Backpropagation rule for REINFORCE weight updates using a Multinomial distribution


I am implementing a REINFORCE algorithm (as superficially explained over here) using a Categorical distribution (or Multinomial distribution as argued in the explanation of the Categorical distribution) for sampling actions.

I would like to know what the backpropagation rule looks like when plugging a Multinomial distribution into the REINFORCE update procedure.

More specifically, to say it in Williams’ words, I would like to know what characteristic eligibility looks like when using a Multinomial distribution during the training of a REINFORCE algorithm. I saw in the aforementioned paper (by Williams) how the eligibility associated with a Bernoulli distribution looks like, but I don’t know how to generalize that further.
From the explanation of distributions in PyTorch, I know that all this is implemented by default in PyTorch. However, I would still like to know how this theoretically works or if there are any papers describing the backpropagation procedure I am interested in.

Thank you very much in advance!

More practically speaking, my problem is the following.
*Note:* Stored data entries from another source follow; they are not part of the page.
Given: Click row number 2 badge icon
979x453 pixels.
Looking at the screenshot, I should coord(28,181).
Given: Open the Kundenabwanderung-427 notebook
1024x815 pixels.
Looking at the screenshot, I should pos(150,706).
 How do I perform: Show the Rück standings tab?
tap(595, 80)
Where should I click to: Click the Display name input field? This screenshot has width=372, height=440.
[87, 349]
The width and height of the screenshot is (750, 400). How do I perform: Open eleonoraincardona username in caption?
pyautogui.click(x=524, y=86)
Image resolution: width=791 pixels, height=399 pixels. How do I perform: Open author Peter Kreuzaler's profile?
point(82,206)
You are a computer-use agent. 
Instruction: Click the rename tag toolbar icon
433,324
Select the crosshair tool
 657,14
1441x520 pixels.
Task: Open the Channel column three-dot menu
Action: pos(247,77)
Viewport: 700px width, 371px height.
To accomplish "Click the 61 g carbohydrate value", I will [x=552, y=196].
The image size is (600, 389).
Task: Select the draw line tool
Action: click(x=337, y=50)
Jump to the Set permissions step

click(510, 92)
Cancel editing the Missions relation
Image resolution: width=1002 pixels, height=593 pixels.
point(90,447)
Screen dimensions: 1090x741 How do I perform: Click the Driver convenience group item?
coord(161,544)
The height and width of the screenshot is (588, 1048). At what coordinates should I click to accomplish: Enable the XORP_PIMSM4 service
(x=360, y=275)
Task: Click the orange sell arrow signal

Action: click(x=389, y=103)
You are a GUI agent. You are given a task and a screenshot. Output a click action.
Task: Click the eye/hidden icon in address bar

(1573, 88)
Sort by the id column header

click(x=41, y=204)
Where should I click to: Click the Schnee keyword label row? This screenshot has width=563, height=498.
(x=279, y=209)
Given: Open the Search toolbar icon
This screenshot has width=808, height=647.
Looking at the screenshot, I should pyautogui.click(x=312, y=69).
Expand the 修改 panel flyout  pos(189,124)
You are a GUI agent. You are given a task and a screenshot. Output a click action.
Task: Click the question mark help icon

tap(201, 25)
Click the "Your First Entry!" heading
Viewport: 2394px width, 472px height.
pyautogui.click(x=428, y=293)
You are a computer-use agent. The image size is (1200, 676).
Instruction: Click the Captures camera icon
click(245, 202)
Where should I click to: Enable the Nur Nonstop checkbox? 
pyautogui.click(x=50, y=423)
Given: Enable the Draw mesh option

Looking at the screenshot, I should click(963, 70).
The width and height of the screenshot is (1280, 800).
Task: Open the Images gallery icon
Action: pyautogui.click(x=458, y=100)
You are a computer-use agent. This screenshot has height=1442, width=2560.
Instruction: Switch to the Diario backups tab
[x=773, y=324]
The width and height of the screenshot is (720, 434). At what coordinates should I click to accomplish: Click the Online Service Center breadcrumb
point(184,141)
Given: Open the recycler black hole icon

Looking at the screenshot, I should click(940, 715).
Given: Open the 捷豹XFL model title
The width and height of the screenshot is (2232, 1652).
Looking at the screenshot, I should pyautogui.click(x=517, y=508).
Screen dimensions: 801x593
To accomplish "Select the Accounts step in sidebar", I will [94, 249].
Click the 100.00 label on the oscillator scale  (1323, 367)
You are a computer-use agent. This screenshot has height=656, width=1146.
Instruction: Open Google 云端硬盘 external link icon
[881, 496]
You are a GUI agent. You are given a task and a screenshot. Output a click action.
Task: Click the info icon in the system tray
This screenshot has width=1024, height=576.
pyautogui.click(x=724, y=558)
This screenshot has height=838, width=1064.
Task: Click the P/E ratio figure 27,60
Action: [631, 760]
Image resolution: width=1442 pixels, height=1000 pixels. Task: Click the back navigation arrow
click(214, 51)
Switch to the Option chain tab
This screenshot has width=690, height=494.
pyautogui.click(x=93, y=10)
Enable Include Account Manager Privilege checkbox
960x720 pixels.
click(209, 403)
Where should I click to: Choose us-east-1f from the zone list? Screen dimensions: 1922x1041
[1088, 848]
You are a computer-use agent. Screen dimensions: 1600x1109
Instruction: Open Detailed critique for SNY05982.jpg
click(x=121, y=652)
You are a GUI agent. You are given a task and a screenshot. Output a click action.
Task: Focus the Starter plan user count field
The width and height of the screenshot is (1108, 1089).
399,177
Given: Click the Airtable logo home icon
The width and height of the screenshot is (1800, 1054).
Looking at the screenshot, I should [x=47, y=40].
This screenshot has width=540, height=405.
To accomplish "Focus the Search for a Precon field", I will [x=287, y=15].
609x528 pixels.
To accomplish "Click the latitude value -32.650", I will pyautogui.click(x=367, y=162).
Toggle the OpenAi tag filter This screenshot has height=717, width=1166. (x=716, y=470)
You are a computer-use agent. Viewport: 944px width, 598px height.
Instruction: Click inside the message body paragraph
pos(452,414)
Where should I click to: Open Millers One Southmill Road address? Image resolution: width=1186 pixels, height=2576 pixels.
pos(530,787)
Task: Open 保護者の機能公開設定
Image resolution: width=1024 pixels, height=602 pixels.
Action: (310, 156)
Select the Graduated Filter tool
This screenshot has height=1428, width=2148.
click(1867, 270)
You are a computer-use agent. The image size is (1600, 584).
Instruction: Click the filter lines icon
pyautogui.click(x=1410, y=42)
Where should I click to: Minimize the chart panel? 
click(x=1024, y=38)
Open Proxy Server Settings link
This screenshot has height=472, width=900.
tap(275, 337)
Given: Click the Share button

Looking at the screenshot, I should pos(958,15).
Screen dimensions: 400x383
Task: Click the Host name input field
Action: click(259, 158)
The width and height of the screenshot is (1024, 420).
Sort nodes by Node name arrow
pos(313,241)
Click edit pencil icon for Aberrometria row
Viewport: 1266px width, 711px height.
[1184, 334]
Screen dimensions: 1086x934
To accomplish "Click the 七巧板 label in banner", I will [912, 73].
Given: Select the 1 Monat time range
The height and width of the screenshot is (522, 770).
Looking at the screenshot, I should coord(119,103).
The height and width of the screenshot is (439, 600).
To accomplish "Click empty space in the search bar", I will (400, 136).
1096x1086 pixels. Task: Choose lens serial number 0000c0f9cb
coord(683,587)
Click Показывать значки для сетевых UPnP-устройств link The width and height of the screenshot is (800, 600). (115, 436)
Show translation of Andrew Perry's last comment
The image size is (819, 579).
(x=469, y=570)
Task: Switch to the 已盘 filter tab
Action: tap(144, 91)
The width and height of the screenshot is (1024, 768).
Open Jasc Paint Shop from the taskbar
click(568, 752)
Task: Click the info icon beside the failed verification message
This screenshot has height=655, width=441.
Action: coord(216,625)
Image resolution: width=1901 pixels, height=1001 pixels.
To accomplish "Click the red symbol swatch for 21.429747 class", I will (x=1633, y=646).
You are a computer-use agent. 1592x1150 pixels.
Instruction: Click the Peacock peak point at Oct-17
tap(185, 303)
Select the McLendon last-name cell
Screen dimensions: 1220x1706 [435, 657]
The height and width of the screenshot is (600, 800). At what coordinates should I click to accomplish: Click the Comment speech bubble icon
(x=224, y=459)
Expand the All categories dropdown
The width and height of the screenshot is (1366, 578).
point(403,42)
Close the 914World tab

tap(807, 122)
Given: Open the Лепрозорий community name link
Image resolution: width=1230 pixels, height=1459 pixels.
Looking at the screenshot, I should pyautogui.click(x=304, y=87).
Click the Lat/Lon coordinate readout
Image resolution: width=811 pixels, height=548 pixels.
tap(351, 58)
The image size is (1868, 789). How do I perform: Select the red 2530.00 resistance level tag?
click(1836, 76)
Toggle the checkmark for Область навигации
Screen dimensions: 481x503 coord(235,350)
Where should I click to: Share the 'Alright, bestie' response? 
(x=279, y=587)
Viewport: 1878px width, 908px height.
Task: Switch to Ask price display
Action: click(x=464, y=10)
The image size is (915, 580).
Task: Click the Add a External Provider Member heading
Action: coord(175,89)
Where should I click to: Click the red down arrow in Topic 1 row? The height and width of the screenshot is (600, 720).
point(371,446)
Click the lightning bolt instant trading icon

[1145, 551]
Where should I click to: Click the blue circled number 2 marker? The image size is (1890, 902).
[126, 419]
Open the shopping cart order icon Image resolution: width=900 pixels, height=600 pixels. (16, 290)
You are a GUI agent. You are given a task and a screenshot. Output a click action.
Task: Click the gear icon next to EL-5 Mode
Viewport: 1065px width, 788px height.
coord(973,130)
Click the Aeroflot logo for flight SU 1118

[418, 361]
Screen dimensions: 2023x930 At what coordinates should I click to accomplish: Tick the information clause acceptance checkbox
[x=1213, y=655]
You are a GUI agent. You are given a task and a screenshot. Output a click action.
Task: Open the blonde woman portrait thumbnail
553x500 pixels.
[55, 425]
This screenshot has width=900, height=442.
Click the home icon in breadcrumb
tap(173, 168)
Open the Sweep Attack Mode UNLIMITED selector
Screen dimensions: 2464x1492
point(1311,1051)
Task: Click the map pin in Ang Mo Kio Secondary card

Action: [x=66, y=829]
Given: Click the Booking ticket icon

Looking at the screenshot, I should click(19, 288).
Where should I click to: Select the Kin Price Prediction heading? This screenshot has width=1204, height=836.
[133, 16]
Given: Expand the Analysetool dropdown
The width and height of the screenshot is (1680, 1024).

Consider the minimal code snippet below:

import torch

print("Forward pass:")

# Probability vector for parameterizing Categorical distribution
probs = torch.tensor([[0.69, 0.1, 0.2, 0.01]], requires_grad=True)

# Define distribution
dist = torch.distributions.Categorical(probs=probs)

# Sampled category
category = torch.tensor([0])

# Get log prob for previously sampled category
log_prob = dist.log_prob(category)
print("log_prob:", log_prob)

# Get prob from log prob
prob = torch.exp(log_prob)
print("prob:", prob)


print("Backward pass - Grads:")
print("probs-grad:", probs.grad)
print("log_prob-grad:", log_prob.grad)
print("prob-grad:", prob.grad)

Running the code results in the following output being generated:

Forward pass:
log_prob: tensor([-0.3711], grad_fn=<SqueezeBackward1>)
prob: tensor([0.6900], grad_fn=<ExpBackward>)
Backward pass - Grads:
probs-grad: tensor([[ 0.3100, -0.6900, -0.6900, -0.6900]])
log_prob-grad: tensor([0.6900])
prob-grad: tensor([1.])

Given the above, I am wondering how the gradient associated with the probs tensor is calculated. Trying to work out the maths, I would have expected the components of corresponding gradient to be 0 for all categories that have not been sampled. Instead, these gradient components are uniformly -0.6900.

Does anyone know by means of which rule the gradient vector associated with the probability vector probs is calculated?